When running spark-shell it creates a file derby.log and a folder metastore_db. How do I configure spark to put these somewhere else?
For derby log I've tried Getting rid of derby.log like so spark-shell --driver-memory 10g --conf "-spark.driver.extraJavaOptions=Dderby.stream.info.file=/dev/null" with a couple of different properties but spark ignores them.
Does anyone know how to get rid of these or specify a default directory for them?

The use of the hive.metastore.warehouse.dir is deprecated since Spark 2.0.0,
see the docs.
As hinted by this answer, the real culprit for both the metastore_db directory and the derby.log file being created in every working subdirectory is the derby.system.home property defaulting to ..
Thus, a default location for both can be specified by adding the following line to spark-defaults.conf:
spark.driver.extraJavaOptions -Dderby.system.home=/tmp/derby
where /tmp/derby can be replaced by the directory of your choice.

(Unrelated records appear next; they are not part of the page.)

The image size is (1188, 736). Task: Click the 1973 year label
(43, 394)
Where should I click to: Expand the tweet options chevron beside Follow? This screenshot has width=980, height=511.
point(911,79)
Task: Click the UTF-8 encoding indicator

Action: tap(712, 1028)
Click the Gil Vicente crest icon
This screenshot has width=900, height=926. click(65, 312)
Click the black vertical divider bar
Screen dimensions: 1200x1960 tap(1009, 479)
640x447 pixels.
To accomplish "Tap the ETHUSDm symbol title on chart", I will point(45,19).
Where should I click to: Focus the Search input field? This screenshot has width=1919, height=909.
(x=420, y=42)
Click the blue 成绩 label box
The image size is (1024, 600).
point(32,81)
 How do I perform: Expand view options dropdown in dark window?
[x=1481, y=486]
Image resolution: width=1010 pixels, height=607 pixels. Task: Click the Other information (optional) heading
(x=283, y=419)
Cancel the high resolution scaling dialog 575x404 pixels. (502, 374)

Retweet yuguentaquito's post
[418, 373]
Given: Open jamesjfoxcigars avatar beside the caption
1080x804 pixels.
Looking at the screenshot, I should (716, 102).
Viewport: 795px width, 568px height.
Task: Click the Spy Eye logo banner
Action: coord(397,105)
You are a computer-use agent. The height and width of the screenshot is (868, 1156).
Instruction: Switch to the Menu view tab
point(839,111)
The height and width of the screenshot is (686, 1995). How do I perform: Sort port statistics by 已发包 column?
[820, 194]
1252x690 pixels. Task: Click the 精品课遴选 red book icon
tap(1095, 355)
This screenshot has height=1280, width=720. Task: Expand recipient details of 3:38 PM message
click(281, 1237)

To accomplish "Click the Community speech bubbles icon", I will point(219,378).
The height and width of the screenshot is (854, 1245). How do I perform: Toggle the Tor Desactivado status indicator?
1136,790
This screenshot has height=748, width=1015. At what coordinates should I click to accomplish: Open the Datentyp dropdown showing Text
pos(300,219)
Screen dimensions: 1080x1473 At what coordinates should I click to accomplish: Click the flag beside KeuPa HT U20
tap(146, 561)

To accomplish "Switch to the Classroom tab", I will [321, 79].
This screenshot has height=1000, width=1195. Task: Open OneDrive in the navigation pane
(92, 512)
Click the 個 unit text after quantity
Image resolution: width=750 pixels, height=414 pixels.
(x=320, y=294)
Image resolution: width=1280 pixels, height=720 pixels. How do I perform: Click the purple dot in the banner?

For spark-shell, to avoid having the metastore_db directory and avoid doing it in the code (since the context/session is already created and you won't stop them and recreate them with the new configuration each time), you have to set its location in hive-site.xml file and copy this file into spark conf directory.
A sample hive-site.xml file to make the location of metastore_db in /tmp (refer to my answer here):
<configuration>
<property>
<name>javax.jdo.option.ConnectionURL</name>
<value>jdbc:derby:;databaseName=/tmp/metastore_db;create=true</value>
<description>JDBC connect string for a JDBC metastore</description>
</property>
<property>
<name>javax.jdo.option.ConnectionDriverName</name>
<value>org.apache.derby.jdbc.EmbeddedDriver</value>
<description>Driver class name for a JDBC metastore</description>
</property>
<property>
<name>hive.metastore.warehouse.dir</name>
<value>/tmp/</value>
<description>location of default database for the warehouse</description>
</property>
</configuration>
After that you could start your spark-shell as the following to get rid of derby.log as well
$ spark-shell --conf "spark.driver.extraJavaOptions=-Dderby.stream.error.file=/tmp"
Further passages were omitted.